When we were engaged, I thought that marriage would be easy since we lived together before we got married. And for the most part, it has been similar to before we were married, but some things have changed.
* I am not a marriage expert at all, but I have learned quite a few things in my 5 months of marriage.
Learn each others love languages.
Jeremy and I express our love for each other in very different ways. I like to be shown that he loves me. I like when he touches me and let’s me know that I am important to him. He likes when I complete one of his chores for him. We don’t have designated chores, but he does the chunk of the dishes and I do most of the cooking and laundry.
Learning each others love languages and actually using what you learn about each other will help you express yourselves. And you won’t get frustrated when he doesn’t always express love the way you like. Knowing how he views love is really important in your relationship.
This one might seem like a no brainer to you, but trust me. You need to communicate. Over communicate if you can. We communicated when we were engaged, but we have made it a point in our marriage to communicate even more. We both come from divorced families, and I know for my parents, communication was nonexistent in the end. I clearly don’t want to go down that road, so we communicate like it’s no ones business.

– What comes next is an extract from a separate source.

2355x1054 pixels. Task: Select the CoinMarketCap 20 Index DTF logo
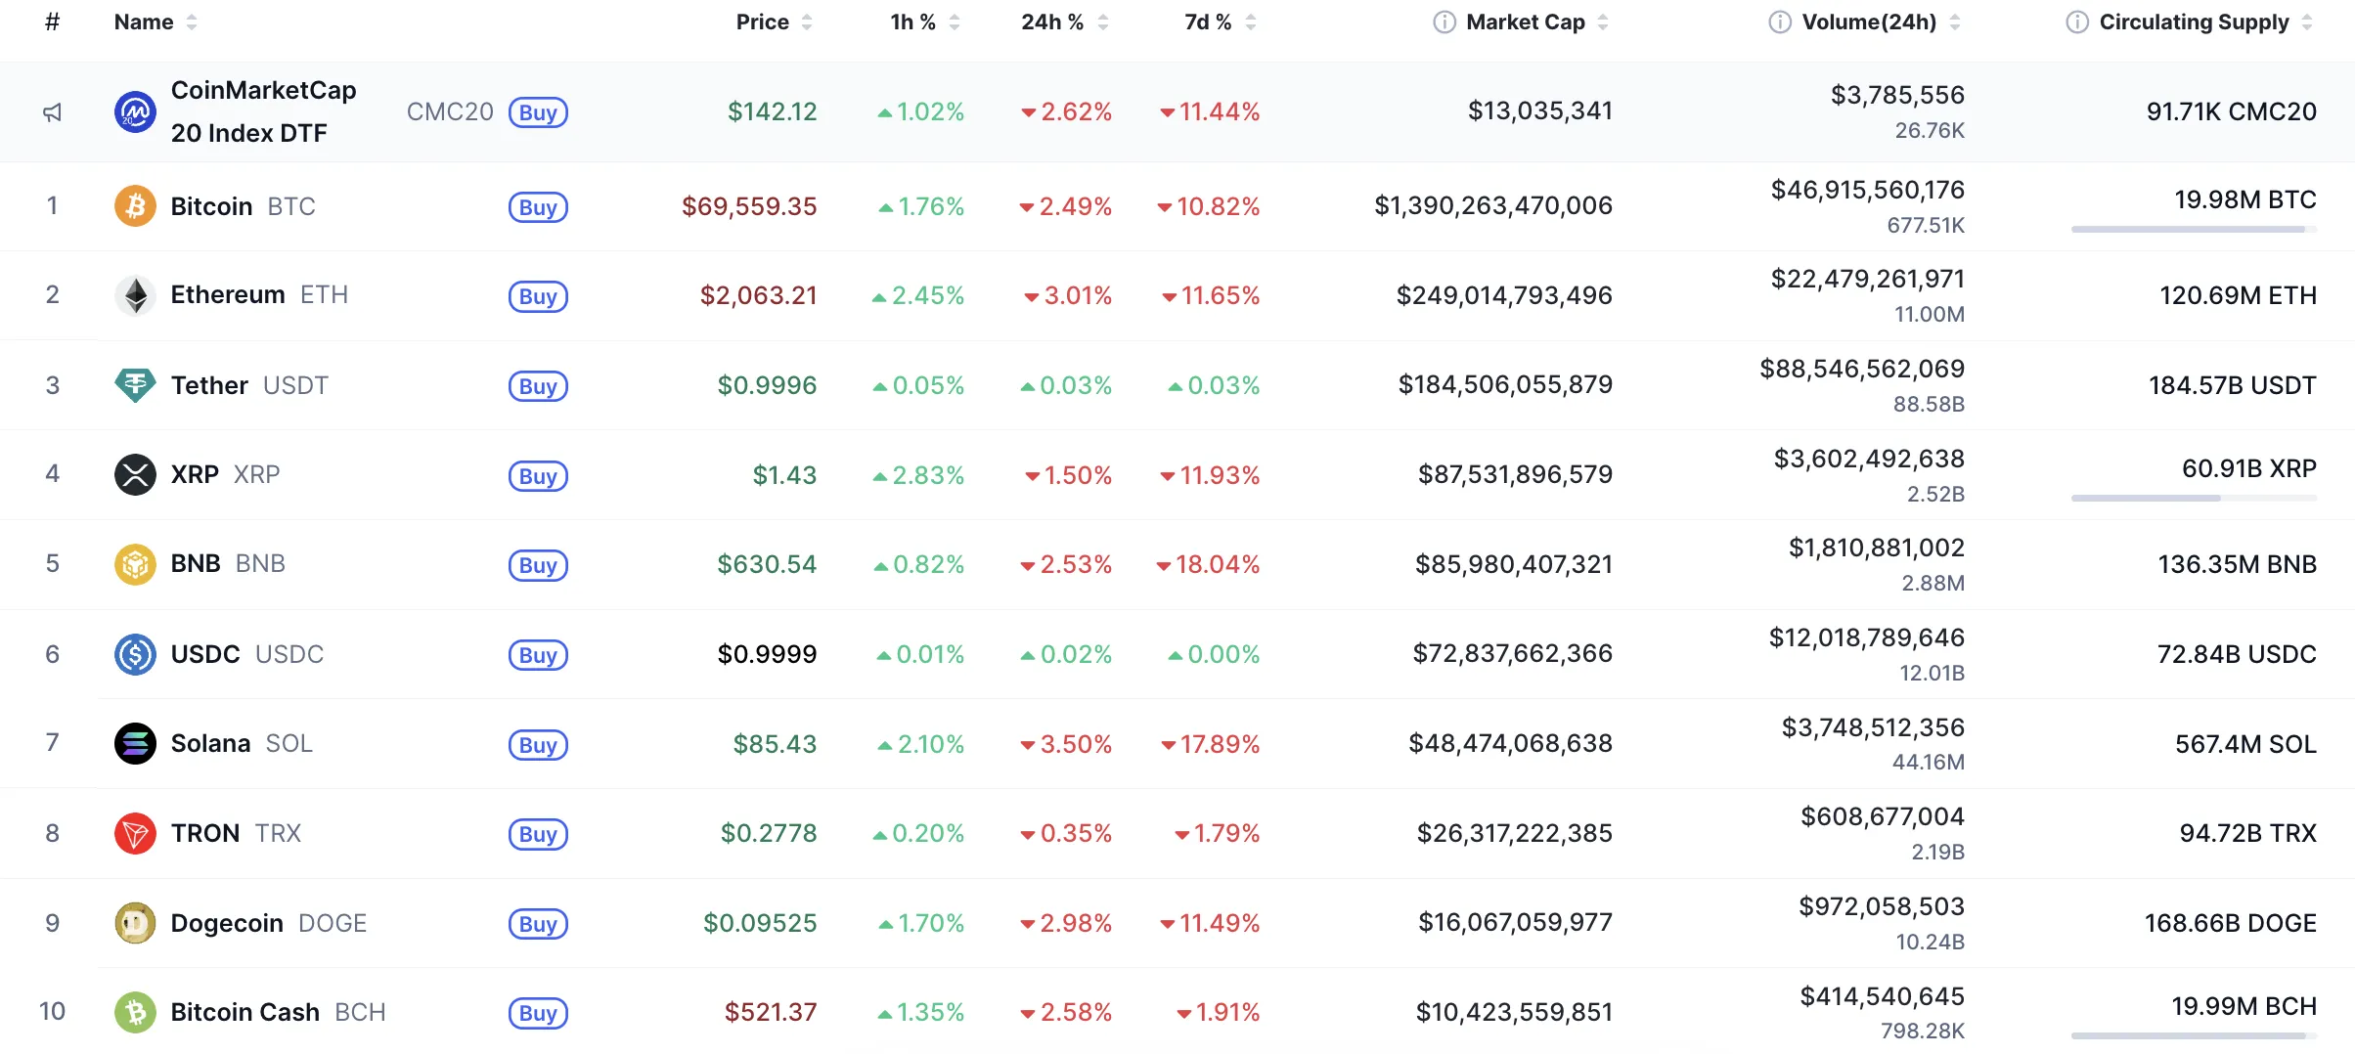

We have a plan on how to get out of debt (we are so freaking close). We have talked about when we will buy another house. We have talked about when we might start to think about having babies.
Balance each others family obligations.
We are still working on this one, but you have to work on balancing each others families. Jeremy’s mom and dad live out of state, but his sister is here. We don’t visit as much as we should – and that is something we need to work on. We see my family (my mom, dad and sister all live in Atlanta) often. Balancing between seeing my family and Jeremy’s sister is one thing we need to continue to work on.
What have you learned from being married?